Stored data
BEGIN

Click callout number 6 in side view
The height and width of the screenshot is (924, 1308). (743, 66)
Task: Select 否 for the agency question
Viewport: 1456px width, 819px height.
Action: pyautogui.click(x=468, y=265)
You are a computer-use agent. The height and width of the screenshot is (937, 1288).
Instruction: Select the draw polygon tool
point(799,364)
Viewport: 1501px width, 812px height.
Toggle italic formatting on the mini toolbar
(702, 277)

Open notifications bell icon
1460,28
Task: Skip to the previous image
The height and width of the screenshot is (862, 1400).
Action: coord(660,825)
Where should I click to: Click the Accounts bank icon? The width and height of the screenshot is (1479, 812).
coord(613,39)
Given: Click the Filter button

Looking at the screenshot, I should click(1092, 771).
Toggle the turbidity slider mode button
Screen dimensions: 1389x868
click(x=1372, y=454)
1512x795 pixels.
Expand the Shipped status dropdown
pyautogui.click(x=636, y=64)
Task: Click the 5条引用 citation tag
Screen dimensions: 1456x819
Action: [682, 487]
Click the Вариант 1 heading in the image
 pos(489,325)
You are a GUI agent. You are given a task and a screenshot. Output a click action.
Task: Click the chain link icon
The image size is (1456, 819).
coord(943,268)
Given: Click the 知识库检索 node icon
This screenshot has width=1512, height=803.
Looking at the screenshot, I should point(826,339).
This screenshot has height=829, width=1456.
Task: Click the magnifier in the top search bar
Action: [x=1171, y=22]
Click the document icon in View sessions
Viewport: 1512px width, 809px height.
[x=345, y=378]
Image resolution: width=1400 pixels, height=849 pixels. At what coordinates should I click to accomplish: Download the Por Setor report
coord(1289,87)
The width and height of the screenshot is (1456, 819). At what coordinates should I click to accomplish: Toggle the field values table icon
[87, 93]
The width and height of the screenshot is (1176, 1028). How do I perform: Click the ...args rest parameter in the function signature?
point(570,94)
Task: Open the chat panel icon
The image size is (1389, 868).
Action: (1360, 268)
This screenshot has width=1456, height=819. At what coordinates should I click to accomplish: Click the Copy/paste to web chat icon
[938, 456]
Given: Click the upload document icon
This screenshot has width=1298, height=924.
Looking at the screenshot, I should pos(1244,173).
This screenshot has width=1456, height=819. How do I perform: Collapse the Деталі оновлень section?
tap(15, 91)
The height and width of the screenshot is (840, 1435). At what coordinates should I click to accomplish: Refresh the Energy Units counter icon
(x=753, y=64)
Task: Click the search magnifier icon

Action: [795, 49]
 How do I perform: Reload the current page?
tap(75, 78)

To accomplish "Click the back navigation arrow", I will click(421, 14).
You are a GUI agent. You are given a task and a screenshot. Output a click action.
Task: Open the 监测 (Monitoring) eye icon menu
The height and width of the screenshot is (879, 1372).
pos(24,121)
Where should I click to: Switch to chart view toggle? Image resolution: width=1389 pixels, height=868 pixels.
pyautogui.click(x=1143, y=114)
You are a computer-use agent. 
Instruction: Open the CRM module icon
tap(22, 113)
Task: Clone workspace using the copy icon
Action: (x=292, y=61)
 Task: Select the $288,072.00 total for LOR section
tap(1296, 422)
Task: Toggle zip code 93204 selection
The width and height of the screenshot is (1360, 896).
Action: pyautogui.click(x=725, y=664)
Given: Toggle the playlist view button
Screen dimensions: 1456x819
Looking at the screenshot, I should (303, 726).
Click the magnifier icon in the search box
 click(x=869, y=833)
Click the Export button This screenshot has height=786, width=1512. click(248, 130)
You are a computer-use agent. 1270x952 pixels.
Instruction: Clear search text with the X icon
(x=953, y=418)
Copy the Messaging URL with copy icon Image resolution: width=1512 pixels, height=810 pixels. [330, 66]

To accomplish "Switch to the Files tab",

END

**What you have to do**
Repeat all the data, every line exactly.

**Solution to this task**
Click callout number 6 in side view
The height and width of the screenshot is (924, 1308). (743, 66)
Task: Select 否 for the agency question
Viewport: 1456px width, 819px height.
Action: pyautogui.click(x=468, y=265)
You are a computer-use agent. The height and width of the screenshot is (937, 1288).
Instruction: Select the draw polygon tool
point(799,364)
Viewport: 1501px width, 812px height.
Toggle italic formatting on the mini toolbar
(702, 277)

Open notifications bell icon
1460,28
Task: Skip to the previous image
The height and width of the screenshot is (862, 1400).
Action: coord(660,825)
Where should I click to: Click the Accounts bank icon? The width and height of the screenshot is (1479, 812).
coord(613,39)
Given: Click the Filter button

Looking at the screenshot, I should click(1092, 771).
Toggle the turbidity slider mode button
Screen dimensions: 1389x868
click(x=1372, y=454)
1512x795 pixels.
Expand the Shipped status dropdown
pyautogui.click(x=636, y=64)
Task: Click the 5条引用 citation tag
Screen dimensions: 1456x819
Action: [682, 487]
Click the Вариант 1 heading in the image
 pos(489,325)
You are a GUI agent. You are given a task and a screenshot. Output a click action.
Task: Click the chain link icon
The image size is (1456, 819).
coord(943,268)
Given: Click the 知识库检索 node icon
This screenshot has width=1512, height=803.
Looking at the screenshot, I should point(826,339).
This screenshot has height=829, width=1456.
Task: Click the magnifier in the top search bar
Action: [x=1171, y=22]
Click the document icon in View sessions
Viewport: 1512px width, 809px height.
[x=345, y=378]
Image resolution: width=1400 pixels, height=849 pixels. At what coordinates should I click to accomplish: Download the Por Setor report
coord(1289,87)
The width and height of the screenshot is (1456, 819). At what coordinates should I click to accomplish: Toggle the field values table icon
[87, 93]
The width and height of the screenshot is (1176, 1028). How do I perform: Click the ...args rest parameter in the function signature?
point(570,94)
Task: Open the chat panel icon
The image size is (1389, 868).
Action: (1360, 268)
This screenshot has width=1456, height=819. At what coordinates should I click to accomplish: Click the Copy/paste to web chat icon
[938, 456]
Given: Click the upload document icon
This screenshot has width=1298, height=924.
Looking at the screenshot, I should pos(1244,173).
This screenshot has width=1456, height=819. How do I perform: Collapse the Деталі оновлень section?
tap(15, 91)
The height and width of the screenshot is (840, 1435). At what coordinates should I click to accomplish: Refresh the Energy Units counter icon
(x=753, y=64)
Task: Click the search magnifier icon

Action: [795, 49]
 How do I perform: Reload the current page?
tap(75, 78)

To accomplish "Click the back navigation arrow", I will click(421, 14).
You are a GUI agent. You are given a task and a screenshot. Output a click action.
Task: Open the 监测 (Monitoring) eye icon menu
The height and width of the screenshot is (879, 1372).
pos(24,121)
Where should I click to: Switch to chart view toggle? Image resolution: width=1389 pixels, height=868 pixels.
pyautogui.click(x=1143, y=114)
You are a computer-use agent. 
Instruction: Open the CRM module icon
tap(22, 113)
Task: Clone workspace using the copy icon
Action: (x=292, y=61)
 Task: Select the $288,072.00 total for LOR section
tap(1296, 422)
Task: Toggle zip code 93204 selection
The width and height of the screenshot is (1360, 896).
Action: pyautogui.click(x=725, y=664)
Given: Toggle the playlist view button
Screen dimensions: 1456x819
Looking at the screenshot, I should (303, 726).
Click the magnifier icon in the search box
 click(x=869, y=833)
Click the Export button This screenshot has height=786, width=1512. click(248, 130)
You are a computer-use agent. 1270x952 pixels.
Instruction: Clear search text with the X icon
(x=953, y=418)
Copy the Messaging URL with copy icon Image resolution: width=1512 pixels, height=810 pixels. [330, 66]

To accomplish "Switch to the Files tab",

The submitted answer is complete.